When you repeat the records, keep every word exact and drop each picture.

[Saved data entries]
▬▬▬

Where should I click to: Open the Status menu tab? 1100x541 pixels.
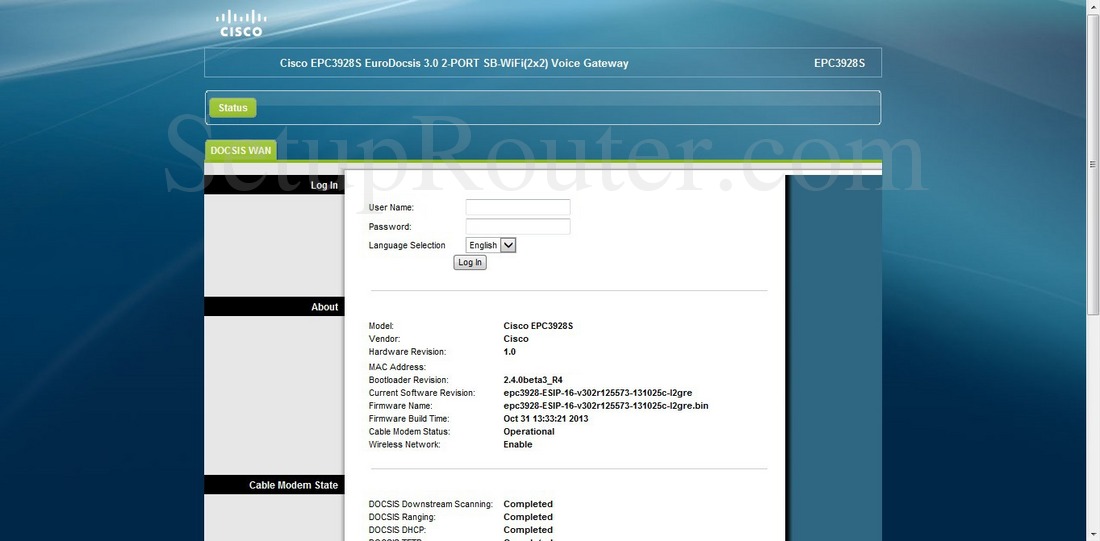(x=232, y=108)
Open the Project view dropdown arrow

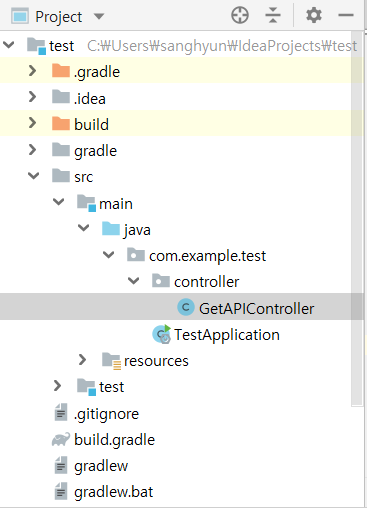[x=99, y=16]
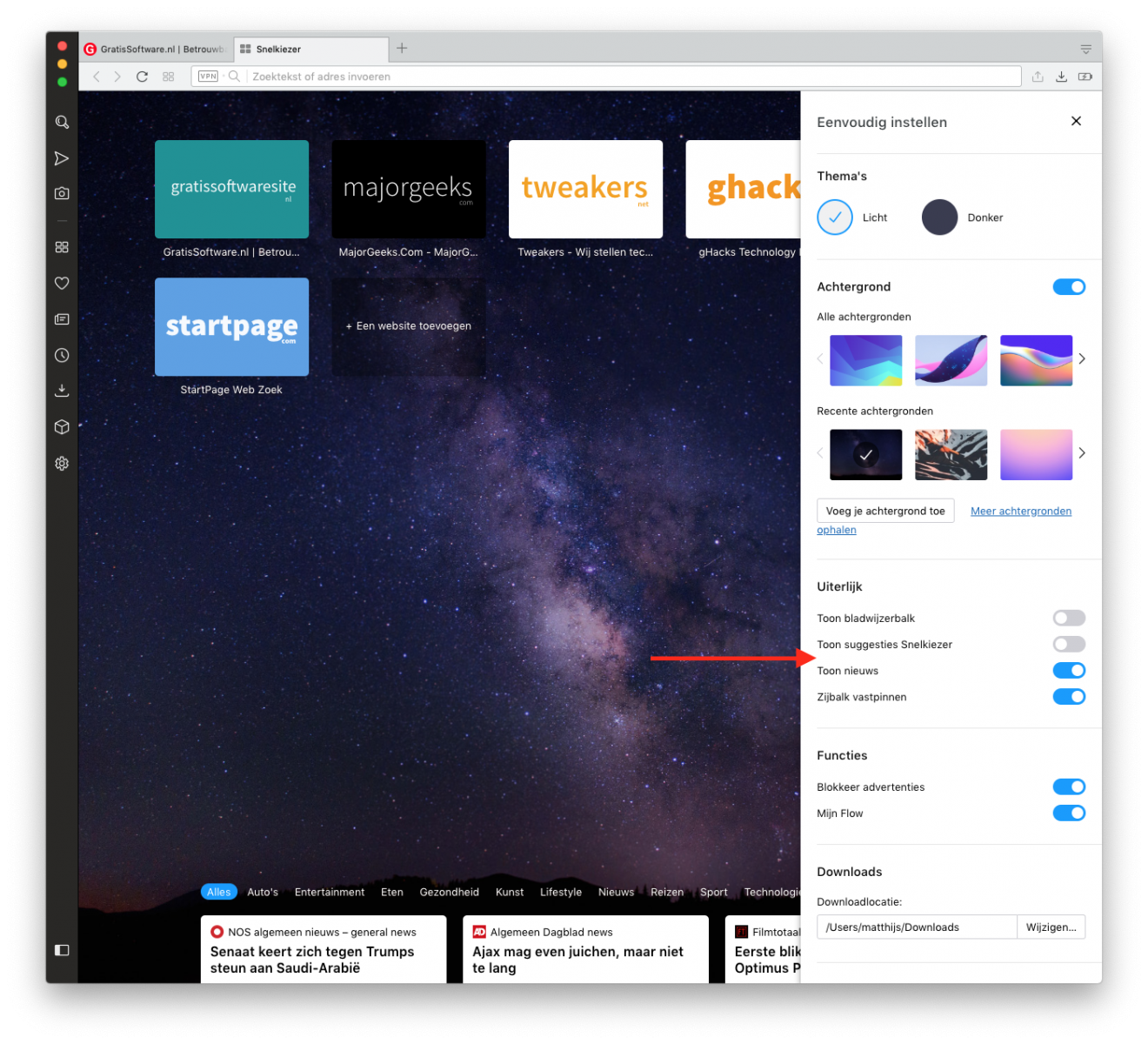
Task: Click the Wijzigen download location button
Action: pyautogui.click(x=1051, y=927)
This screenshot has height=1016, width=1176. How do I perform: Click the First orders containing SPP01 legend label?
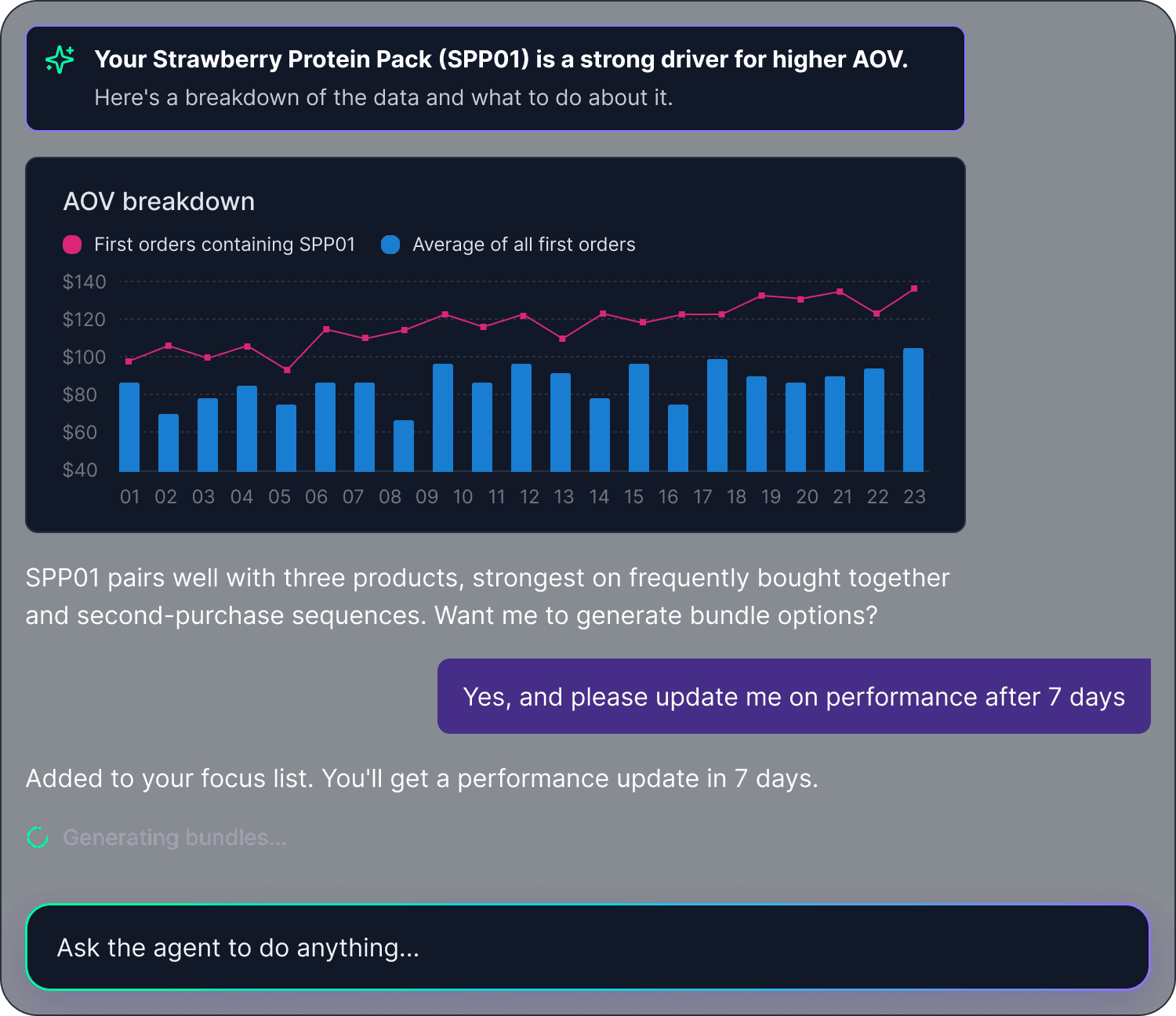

▬▬▬

**Solution for this exercise**
Where should I click to: Open the Status menu tab? 1100x541 pixels.
(x=232, y=108)
Open the Project view dropdown arrow

[x=99, y=16]
Task: Click the Wijzigen download location button
Action: pyautogui.click(x=1051, y=927)
This screenshot has height=1016, width=1176. How do I perform: Click the First orders containing SPP01 legend label?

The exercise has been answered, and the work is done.